• [ABOUT THIS EXERCISE] The entries below contain a line with "Webinar (32, 1581)" and a line with "News (29, 1440)". Retype exactly everything from the first down to the second, both included, and nothing else.

• [INPUT DATA]

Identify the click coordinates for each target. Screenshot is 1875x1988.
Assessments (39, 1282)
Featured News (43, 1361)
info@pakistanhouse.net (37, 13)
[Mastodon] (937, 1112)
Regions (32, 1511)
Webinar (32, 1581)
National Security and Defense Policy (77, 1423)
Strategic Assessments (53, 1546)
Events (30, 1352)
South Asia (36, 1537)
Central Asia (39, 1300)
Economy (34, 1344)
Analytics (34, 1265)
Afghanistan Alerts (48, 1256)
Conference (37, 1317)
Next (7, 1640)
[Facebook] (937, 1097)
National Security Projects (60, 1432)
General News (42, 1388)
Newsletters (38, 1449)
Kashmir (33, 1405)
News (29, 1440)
---
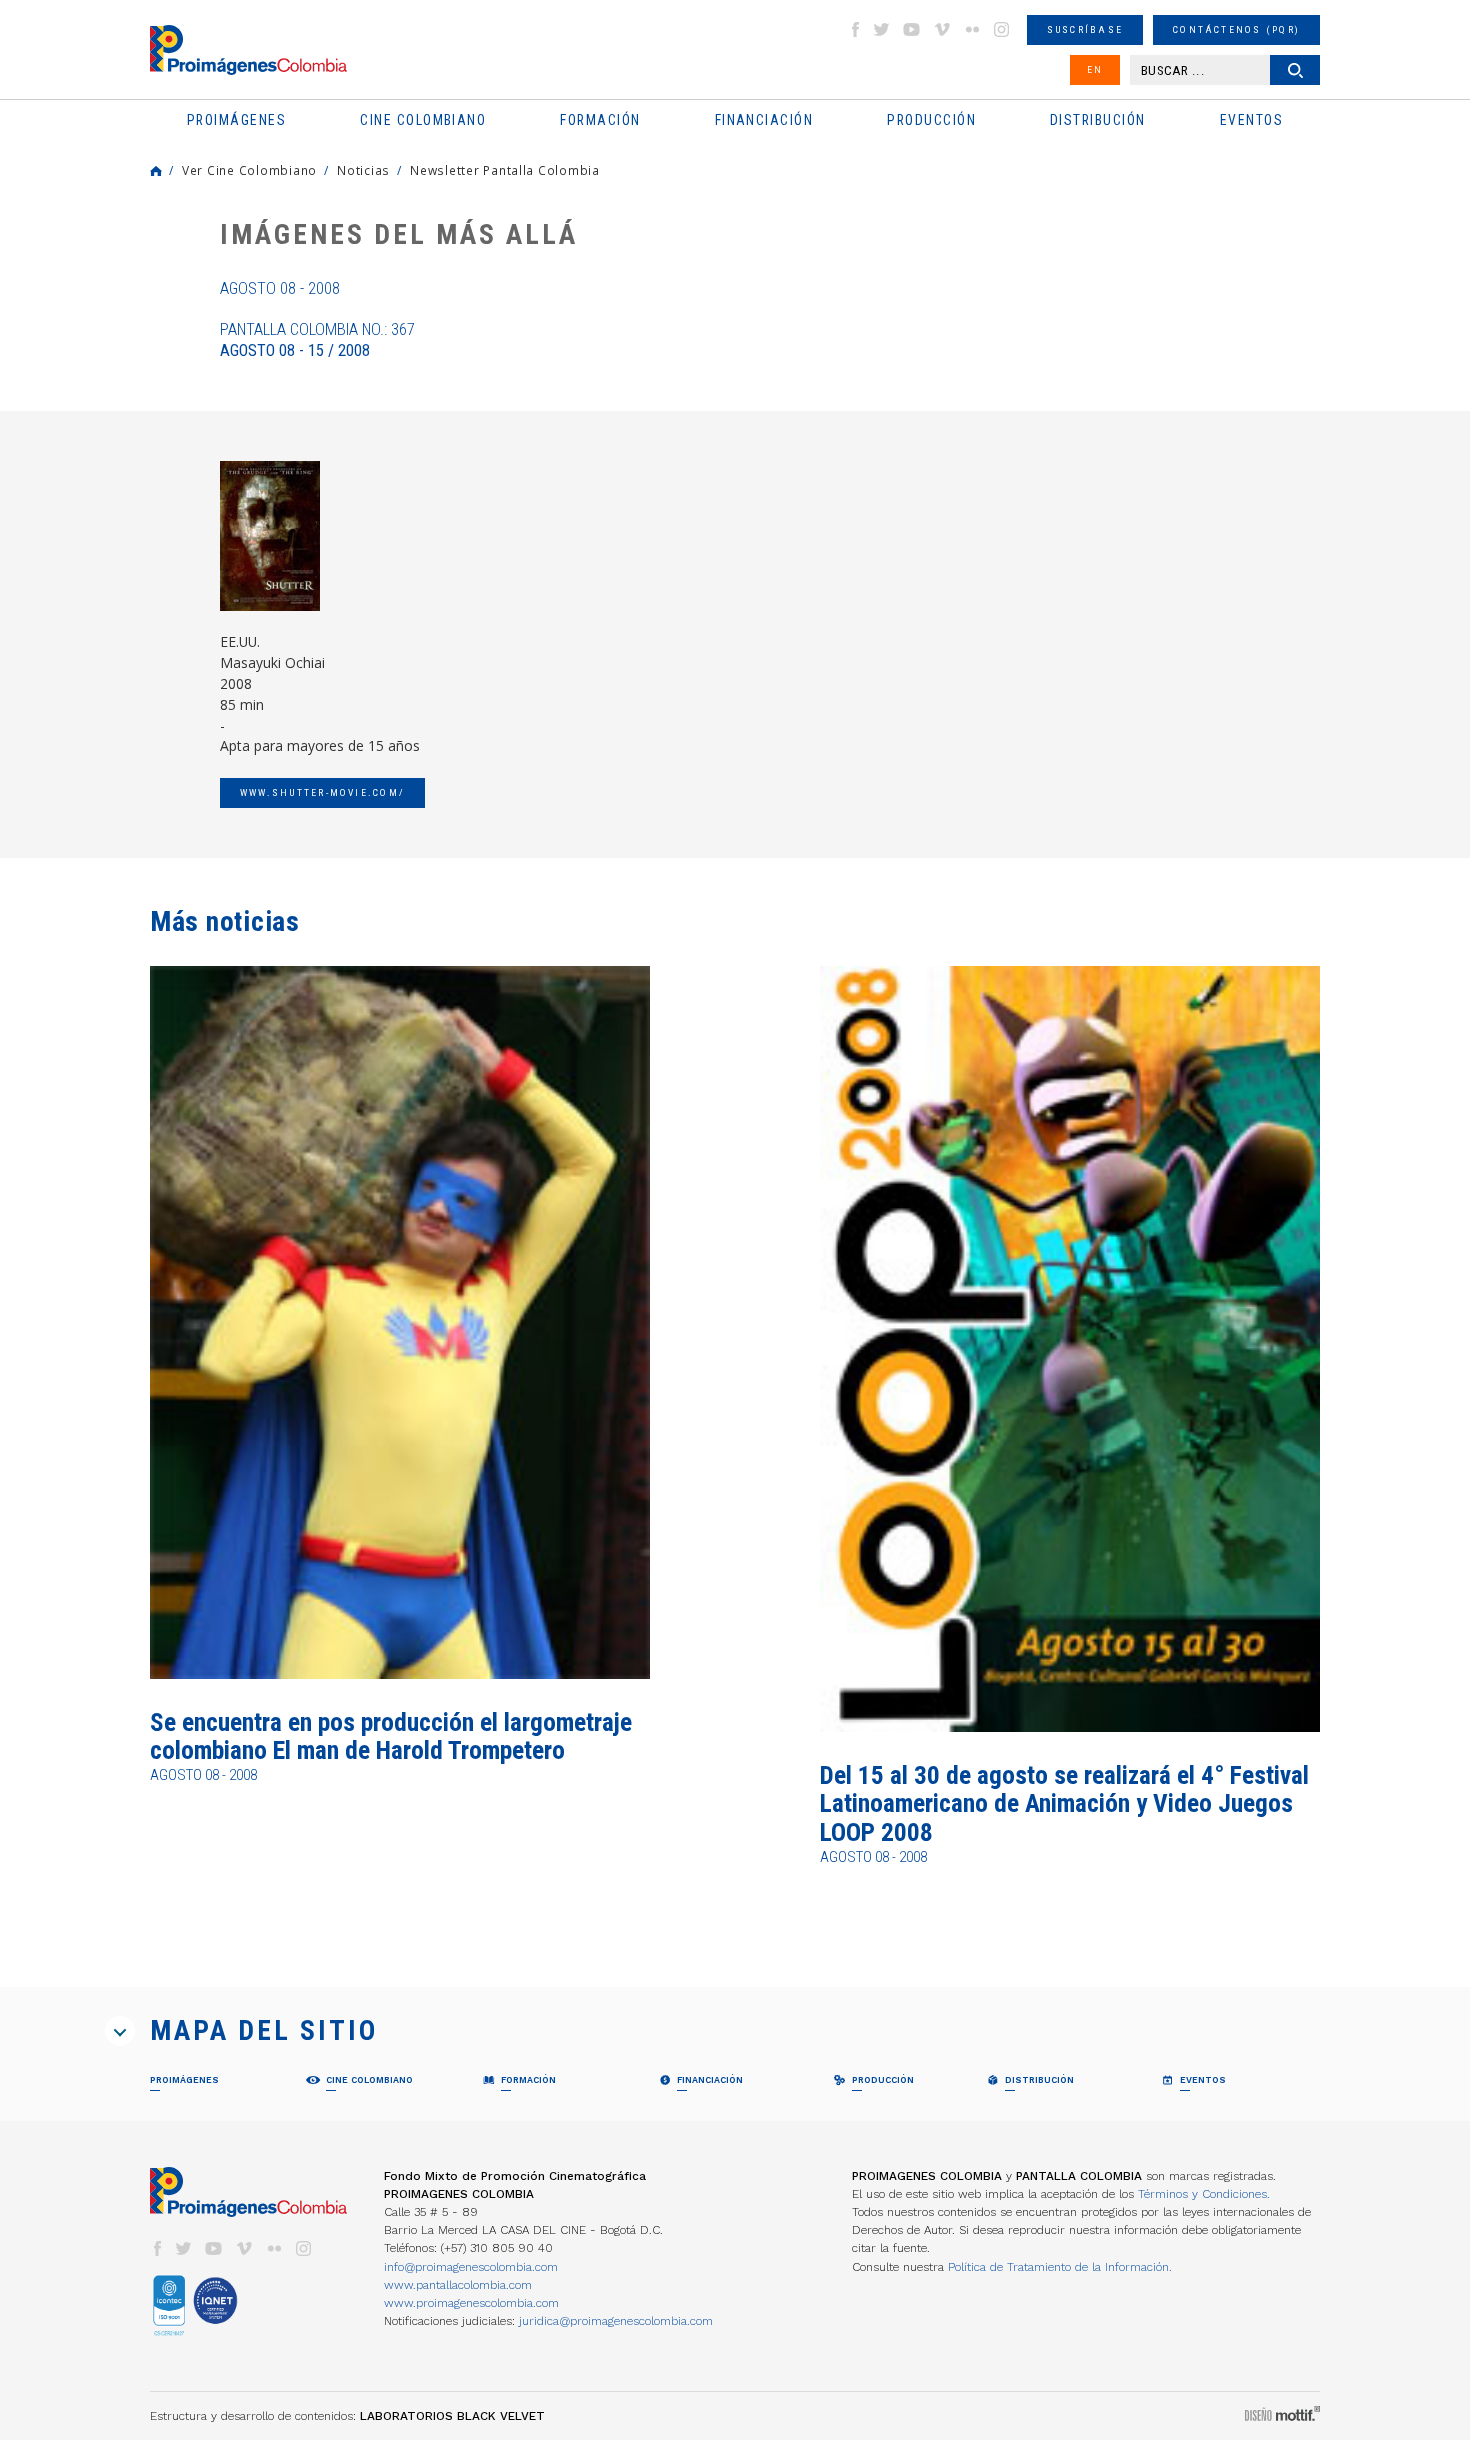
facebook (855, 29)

• [TASK SOLUTION]
Webinar (32, 1581)
National Security and Defense Policy (77, 1423)
Strategic Assessments (53, 1546)
Events (30, 1352)
South Asia (36, 1537)
Central Asia (39, 1300)
Economy (34, 1344)
Analytics (34, 1265)
Afghanistan Alerts (48, 1256)
Conference (37, 1317)
Next (7, 1640)
[Facebook] (937, 1097)
National Security Projects (60, 1432)
General News (42, 1388)
Newsletters (38, 1449)
Kashmir (33, 1405)
News (29, 1440)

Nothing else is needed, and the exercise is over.